Control What You Can:
Yourself ~~ The best way to get through a tough situation is to adjust how we respond to it. Here are some powerful behavior modification tools recommended by experts and easy to use—at parties and events, or anywhere!
One of the easiest and most powerful ways to handle an unhealthy eating urge is to stop and take a few deep, cleansing breaths. Close your eyes and concentrate on slowly filling and emptying your lungs as your mind quiets down and you reboot your awareness. Open your eyes and continue enjoying yourself.
If you’re thinking obsessively about the food, switch gears. Try joining an interesting conversation. Play a game with a child or reach out to someone on the sidelines.

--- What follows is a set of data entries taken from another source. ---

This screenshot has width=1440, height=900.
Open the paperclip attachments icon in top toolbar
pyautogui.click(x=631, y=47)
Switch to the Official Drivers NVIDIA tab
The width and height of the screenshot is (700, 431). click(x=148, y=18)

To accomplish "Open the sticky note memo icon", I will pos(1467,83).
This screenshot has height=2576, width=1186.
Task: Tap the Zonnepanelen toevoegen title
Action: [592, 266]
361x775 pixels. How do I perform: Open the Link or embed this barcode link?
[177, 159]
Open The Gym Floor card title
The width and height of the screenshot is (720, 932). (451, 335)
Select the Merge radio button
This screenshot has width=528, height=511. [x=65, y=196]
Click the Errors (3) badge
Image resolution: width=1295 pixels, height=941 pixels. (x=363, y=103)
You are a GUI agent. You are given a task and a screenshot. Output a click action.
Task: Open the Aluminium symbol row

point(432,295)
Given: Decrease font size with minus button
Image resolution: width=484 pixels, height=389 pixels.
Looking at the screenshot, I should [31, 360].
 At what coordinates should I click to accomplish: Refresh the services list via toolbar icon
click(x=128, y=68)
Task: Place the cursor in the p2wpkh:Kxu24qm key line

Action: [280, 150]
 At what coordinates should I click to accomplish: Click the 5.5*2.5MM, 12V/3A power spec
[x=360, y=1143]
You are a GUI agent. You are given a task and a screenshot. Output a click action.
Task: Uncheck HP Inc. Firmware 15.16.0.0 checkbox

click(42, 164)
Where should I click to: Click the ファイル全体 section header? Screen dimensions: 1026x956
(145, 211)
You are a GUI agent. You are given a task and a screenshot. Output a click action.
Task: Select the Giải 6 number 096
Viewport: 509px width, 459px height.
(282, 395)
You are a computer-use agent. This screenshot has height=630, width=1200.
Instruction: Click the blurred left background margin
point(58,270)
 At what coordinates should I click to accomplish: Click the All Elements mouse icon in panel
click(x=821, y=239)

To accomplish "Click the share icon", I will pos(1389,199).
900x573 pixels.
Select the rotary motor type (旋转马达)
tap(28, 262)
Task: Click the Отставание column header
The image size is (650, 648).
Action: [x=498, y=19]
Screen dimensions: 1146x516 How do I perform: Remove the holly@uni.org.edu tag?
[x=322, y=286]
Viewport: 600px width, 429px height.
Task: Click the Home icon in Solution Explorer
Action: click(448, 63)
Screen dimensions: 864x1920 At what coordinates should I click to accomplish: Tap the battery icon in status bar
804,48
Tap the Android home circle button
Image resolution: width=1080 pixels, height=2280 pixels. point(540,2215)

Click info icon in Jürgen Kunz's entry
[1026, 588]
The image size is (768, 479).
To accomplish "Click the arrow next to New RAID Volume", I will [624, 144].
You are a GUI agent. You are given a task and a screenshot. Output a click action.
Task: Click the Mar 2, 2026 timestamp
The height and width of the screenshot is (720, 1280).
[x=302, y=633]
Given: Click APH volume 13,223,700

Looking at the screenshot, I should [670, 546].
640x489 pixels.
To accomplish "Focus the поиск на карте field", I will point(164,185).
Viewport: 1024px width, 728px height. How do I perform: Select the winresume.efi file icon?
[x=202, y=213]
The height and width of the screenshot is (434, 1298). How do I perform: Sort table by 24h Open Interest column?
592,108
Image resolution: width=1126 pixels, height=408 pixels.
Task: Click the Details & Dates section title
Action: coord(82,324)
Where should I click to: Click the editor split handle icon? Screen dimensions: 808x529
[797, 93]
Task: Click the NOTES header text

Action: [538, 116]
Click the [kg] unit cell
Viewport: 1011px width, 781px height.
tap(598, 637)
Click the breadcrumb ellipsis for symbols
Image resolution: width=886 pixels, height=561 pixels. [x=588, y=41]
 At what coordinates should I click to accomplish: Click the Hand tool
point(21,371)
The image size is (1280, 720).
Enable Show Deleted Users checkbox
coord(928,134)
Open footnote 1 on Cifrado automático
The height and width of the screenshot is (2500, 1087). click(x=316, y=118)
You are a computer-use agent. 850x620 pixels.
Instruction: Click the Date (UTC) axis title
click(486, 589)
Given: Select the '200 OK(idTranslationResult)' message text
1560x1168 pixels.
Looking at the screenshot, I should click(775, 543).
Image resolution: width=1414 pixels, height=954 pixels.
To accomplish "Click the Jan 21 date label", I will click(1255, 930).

A food craving is like an ocean wave. It builds, crests, crashes gently onto shore, and fades away into the sand. As compelling as the urge is, it’s temporary: If you don’t give in, you’ll find the feeling passes in a few minutes.
Walk it Out
Avoidance and physical activity give food cravings a practical one-two punch. Remove yourself from the temptation and take a walk then return to the event refreshed, re-energized, and ready for more fun.
Talk it Out
Talking about the urge to eat with someone who understands can provide relief as you recognize it’s not a sign of weakness or failure to have these feelings from time to time. Plus, that person can give you valuable support as you stick to healthy choices.
Our inner dialogue can get us into trouble when we worry that refusing food or drinks will hurt or offend someone, or call attention to ourselves in a negative way. Likewise, we may tell ourselves that if we have a bite of cake, it’s all over and we’ve failed in our attempt to get healthy once again. This negative self-talk can be counterbalanced by more constructive thoughts, such as, “It’s
going to be tough to avoid having dessert at this party, but I’ll be okay. I have techniques I can use, and my health goals are definitely worth it.”
Say the worst happens—a pushy person pressures you to eat something you know isn’t in line with your health goals. You can stand up for yourself: You have the right to be heard, and don’t have to apologize or explain yourself to anyone. You can respectfully communicate your wishes, thoughts, and feelings, and not have to feel hopelessly at the mercy of anyone who doesn’t understand
how critical healthy eating is to your well-being. “Thanks, but no thanks : I’m completely committed to eating healthy right now.”